Escherichia coli growing under anaerobic conditions produce H₂ and CO₂ by the enzymatic cleavage of formate that is produced from pyruvate at the end of glycolysis. Selenium is an integral part of formate dehydrogenase H (FDH_H), which catalyses the first step in the formate hydrogen lyase (FHL) system. The genes of FHL system are transcribed only under anaerobic conditions, in the presence of a σ⁵⁴-dependent transcriptional activator FhlA that binds formate as an effector molecule. Although the formate addition to the nutrient media has been an established procedure for inducing high FDH_H activity, we have identified a low-salt nutrient medium containing <0.1% NaCl enabled constitutive, high expression of FDH_H even without formate and d-glucose added to the medium.

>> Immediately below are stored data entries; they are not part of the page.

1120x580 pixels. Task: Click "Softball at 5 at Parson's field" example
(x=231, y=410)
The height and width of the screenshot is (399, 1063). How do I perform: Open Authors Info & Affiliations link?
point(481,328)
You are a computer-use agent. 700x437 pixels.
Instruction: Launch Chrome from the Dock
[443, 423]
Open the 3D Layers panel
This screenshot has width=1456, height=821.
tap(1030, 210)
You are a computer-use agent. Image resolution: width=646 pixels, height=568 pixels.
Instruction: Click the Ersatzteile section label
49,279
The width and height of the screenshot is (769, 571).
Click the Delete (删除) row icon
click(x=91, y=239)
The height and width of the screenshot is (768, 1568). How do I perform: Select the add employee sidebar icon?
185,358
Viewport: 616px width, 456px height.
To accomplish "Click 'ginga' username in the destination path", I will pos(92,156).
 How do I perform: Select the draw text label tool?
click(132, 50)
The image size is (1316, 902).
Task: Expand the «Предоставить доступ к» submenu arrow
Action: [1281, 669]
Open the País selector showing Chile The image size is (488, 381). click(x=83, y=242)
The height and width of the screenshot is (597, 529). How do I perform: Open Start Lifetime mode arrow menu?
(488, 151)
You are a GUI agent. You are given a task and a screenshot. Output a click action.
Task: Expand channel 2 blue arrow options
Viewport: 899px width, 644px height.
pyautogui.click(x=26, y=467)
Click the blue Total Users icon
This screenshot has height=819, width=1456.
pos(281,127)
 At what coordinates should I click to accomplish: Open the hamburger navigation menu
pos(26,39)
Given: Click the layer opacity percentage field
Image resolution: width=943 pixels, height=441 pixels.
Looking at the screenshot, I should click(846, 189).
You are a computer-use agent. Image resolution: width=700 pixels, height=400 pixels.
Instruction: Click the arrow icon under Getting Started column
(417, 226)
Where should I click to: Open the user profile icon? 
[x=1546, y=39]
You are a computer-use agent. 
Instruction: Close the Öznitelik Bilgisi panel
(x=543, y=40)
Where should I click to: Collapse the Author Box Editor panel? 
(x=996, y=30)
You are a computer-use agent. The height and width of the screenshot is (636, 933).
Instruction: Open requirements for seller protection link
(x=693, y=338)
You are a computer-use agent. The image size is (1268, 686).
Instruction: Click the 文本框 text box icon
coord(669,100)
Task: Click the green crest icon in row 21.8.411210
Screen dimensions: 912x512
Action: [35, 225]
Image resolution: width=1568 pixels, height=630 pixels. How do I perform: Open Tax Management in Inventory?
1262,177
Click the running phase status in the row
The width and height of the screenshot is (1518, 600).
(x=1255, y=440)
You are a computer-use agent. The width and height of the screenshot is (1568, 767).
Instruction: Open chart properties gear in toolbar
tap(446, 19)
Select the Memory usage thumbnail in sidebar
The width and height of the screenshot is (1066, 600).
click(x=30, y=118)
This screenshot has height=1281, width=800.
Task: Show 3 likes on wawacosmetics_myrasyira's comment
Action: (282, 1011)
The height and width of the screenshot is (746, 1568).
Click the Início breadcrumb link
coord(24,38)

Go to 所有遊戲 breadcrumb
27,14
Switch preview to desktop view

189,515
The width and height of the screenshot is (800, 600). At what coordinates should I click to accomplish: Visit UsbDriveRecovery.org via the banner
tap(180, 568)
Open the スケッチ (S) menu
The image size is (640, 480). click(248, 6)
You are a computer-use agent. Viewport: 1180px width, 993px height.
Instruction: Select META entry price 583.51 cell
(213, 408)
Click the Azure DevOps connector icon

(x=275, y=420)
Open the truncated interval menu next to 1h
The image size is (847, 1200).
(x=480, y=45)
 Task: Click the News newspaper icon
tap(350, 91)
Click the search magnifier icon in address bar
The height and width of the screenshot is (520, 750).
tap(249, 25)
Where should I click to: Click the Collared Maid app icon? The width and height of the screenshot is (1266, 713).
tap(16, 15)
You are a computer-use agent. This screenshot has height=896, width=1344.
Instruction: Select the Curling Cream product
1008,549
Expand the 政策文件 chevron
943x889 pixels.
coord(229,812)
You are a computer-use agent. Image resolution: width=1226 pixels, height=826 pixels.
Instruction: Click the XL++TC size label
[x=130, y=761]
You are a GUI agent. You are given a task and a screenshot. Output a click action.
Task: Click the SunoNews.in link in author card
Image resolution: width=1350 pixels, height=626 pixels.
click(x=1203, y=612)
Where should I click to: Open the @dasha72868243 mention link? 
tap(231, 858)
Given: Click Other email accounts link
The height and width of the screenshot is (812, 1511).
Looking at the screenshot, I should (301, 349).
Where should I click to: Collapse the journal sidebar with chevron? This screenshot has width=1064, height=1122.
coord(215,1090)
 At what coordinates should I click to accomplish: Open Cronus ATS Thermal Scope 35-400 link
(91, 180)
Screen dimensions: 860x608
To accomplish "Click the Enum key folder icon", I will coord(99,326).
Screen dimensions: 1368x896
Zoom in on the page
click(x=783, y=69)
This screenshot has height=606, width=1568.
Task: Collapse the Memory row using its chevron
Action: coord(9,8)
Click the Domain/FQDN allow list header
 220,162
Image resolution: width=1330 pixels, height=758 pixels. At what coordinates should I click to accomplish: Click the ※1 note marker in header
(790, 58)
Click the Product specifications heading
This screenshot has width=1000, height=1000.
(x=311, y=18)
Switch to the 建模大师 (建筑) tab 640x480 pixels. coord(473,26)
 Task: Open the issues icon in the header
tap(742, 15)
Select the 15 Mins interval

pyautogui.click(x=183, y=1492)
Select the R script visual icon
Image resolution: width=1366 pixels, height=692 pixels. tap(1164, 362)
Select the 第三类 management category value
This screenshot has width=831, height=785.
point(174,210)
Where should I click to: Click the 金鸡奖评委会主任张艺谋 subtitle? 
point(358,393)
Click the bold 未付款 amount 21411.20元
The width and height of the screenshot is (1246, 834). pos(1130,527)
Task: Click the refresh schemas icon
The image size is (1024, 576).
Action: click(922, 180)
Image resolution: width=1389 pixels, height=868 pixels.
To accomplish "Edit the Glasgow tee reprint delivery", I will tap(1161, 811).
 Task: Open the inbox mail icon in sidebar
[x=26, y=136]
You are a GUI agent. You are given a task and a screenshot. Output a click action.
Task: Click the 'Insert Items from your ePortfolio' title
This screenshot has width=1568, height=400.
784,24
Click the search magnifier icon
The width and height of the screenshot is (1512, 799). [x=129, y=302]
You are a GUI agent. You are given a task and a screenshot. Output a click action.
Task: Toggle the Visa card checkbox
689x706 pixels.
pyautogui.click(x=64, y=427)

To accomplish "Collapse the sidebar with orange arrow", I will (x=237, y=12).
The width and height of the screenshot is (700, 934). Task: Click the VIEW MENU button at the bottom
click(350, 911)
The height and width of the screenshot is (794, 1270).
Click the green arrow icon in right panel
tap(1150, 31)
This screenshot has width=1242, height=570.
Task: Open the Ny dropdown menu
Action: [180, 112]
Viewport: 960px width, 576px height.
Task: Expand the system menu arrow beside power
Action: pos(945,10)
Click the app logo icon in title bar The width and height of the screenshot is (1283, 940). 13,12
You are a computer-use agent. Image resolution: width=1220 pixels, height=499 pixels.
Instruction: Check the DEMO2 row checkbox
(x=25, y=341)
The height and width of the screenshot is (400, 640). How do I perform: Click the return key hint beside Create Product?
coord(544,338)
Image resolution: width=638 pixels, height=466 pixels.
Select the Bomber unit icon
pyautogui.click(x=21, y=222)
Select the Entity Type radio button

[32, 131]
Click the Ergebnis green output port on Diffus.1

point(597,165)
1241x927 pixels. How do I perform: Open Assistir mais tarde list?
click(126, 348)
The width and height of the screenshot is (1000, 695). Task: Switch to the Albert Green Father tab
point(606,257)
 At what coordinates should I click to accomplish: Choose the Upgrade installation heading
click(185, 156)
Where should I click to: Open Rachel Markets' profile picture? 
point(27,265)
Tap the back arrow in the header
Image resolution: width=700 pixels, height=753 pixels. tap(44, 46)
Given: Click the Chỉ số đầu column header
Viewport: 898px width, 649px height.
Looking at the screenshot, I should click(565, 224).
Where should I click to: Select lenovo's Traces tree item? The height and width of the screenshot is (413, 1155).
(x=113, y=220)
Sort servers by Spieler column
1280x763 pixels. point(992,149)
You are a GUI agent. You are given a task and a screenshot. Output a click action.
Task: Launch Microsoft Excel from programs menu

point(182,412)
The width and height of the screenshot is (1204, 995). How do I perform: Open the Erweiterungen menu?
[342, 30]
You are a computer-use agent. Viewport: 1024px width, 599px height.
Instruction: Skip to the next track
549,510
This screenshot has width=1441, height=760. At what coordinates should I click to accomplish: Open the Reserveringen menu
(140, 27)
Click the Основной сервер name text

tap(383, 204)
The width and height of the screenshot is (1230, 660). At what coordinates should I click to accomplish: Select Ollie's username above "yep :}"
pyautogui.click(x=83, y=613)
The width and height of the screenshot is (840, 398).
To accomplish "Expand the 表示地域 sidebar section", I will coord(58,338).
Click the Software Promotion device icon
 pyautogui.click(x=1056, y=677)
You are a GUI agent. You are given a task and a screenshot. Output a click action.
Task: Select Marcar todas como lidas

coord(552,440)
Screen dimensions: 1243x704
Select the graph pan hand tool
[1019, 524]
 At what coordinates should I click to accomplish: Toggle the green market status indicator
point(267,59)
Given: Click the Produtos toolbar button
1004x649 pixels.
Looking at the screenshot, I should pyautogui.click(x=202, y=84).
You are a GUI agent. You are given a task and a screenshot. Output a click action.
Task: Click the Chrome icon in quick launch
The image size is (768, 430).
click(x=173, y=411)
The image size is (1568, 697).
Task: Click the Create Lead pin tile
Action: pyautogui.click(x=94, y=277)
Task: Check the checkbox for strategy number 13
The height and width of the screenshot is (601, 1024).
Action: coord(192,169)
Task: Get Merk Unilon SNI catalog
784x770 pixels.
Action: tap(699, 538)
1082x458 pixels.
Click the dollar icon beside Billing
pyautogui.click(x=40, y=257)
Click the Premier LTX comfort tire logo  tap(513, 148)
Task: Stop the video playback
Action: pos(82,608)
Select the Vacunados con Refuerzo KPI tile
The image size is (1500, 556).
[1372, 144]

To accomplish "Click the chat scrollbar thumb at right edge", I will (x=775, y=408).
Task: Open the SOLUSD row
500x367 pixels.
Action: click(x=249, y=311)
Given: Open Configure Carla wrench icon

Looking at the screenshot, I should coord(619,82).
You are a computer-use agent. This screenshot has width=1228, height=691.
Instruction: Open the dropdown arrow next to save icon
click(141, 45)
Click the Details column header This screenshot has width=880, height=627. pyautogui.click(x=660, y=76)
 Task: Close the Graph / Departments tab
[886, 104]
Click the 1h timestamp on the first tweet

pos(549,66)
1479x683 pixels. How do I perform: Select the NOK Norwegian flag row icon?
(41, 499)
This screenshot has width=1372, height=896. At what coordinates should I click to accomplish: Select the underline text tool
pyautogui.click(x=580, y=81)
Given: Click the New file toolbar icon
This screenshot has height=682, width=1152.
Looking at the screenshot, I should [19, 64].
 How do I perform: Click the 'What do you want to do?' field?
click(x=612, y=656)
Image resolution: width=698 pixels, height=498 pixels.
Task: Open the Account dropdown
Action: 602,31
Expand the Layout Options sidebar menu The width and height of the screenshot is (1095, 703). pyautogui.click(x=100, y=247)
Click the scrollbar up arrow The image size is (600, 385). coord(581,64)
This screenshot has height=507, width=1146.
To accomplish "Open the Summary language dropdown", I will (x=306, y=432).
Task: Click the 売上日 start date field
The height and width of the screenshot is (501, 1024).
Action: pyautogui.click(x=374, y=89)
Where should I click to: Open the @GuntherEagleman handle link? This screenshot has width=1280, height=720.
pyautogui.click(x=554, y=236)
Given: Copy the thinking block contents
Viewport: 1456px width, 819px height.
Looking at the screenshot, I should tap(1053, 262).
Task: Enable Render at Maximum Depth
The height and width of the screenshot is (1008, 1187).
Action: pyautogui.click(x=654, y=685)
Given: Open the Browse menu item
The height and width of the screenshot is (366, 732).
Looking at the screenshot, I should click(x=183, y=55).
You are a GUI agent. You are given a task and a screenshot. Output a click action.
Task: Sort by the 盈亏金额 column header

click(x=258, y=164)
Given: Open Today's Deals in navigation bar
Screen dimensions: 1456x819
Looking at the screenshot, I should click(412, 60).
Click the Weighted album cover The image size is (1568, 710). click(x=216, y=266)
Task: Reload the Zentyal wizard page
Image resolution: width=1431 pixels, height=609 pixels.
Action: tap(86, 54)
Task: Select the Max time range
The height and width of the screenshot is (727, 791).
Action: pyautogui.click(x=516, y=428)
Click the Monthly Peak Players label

The novel conditions allowed us to study the effects of disrupting genes like trxB (thioredoxin reductase) or gor (glutathione reductase) on the production of FDH_H activity and also reductive assimilation of selenite (SeO3 2-) into the selenoprotein. Despite the widely accepted hypothesis that selenite is reduced by glutathione reductase-dependent system, it was demonstrated that trxB gene was essential for FDH_H production and for labelling the FDH_H polypeptide with ⁷⁵Se-selenite. Our present study reports for the first time the physiological involvement of thioredoxin reductase in the reductive assimilation of selenite in E. coli.